[BEGIN Input rows]
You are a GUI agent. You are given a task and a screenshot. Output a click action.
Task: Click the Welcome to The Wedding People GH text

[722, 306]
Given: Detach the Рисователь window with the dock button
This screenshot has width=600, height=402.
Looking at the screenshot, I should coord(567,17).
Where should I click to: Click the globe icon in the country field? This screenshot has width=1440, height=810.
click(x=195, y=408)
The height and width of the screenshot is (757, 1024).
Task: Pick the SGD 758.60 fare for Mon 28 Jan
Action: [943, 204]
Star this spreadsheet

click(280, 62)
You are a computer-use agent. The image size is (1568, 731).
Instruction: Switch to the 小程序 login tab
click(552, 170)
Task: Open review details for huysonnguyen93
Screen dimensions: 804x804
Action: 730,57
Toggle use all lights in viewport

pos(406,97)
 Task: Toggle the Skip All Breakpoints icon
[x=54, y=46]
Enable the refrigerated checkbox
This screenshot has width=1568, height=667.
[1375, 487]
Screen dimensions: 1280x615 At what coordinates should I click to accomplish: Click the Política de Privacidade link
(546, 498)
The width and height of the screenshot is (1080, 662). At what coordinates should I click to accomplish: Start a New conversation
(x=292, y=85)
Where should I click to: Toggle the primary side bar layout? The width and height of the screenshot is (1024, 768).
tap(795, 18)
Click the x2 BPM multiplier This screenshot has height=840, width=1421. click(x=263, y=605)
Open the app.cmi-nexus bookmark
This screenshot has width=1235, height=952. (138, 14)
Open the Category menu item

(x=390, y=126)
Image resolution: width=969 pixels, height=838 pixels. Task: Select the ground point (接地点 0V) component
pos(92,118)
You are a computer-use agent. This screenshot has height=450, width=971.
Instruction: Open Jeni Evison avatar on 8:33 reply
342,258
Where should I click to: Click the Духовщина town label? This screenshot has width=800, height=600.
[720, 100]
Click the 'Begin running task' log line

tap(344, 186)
[END Input rows]
# Work to be completed
Rewrite the data above, swapping every "Where should I click to" for "Where do I click to" and leaving everything else unchanged.

# Response
You are a GUI agent. You are given a task and a screenshot. Output a click action.
Task: Click the Welcome to The Wedding People GH text

[722, 306]
Given: Detach the Рисователь window with the dock button
This screenshot has width=600, height=402.
Looking at the screenshot, I should coord(567,17).
Where do I click to: Click the globe icon in the country field? This screenshot has width=1440, height=810.
click(x=195, y=408)
The height and width of the screenshot is (757, 1024).
Task: Pick the SGD 758.60 fare for Mon 28 Jan
Action: [943, 204]
Star this spreadsheet

click(280, 62)
You are a computer-use agent. The image size is (1568, 731).
Instruction: Switch to the 小程序 login tab
click(552, 170)
Task: Open review details for huysonnguyen93
Screen dimensions: 804x804
Action: 730,57
Toggle use all lights in viewport

pos(406,97)
 Task: Toggle the Skip All Breakpoints icon
[x=54, y=46]
Enable the refrigerated checkbox
This screenshot has width=1568, height=667.
[1375, 487]
Screen dimensions: 1280x615 At what coordinates should I click to accomplish: Click the Política de Privacidade link
(546, 498)
The width and height of the screenshot is (1080, 662). At what coordinates should I click to accomplish: Start a New conversation
(x=292, y=85)
Where do I click to: Toggle the primary side bar layout? The width and height of the screenshot is (1024, 768).
tap(795, 18)
Click the x2 BPM multiplier This screenshot has height=840, width=1421. click(x=263, y=605)
Open the app.cmi-nexus bookmark
This screenshot has width=1235, height=952. (138, 14)
Open the Category menu item

(x=390, y=126)
Image resolution: width=969 pixels, height=838 pixels. Task: Select the ground point (接地点 0V) component
pos(92,118)
You are a computer-use agent. This screenshot has height=450, width=971.
Instruction: Open Jeni Evison avatar on 8:33 reply
342,258
Where do I click to: Click the Духовщина town label? This screenshot has width=800, height=600.
[720, 100]
Click the 'Begin running task' log line

tap(344, 186)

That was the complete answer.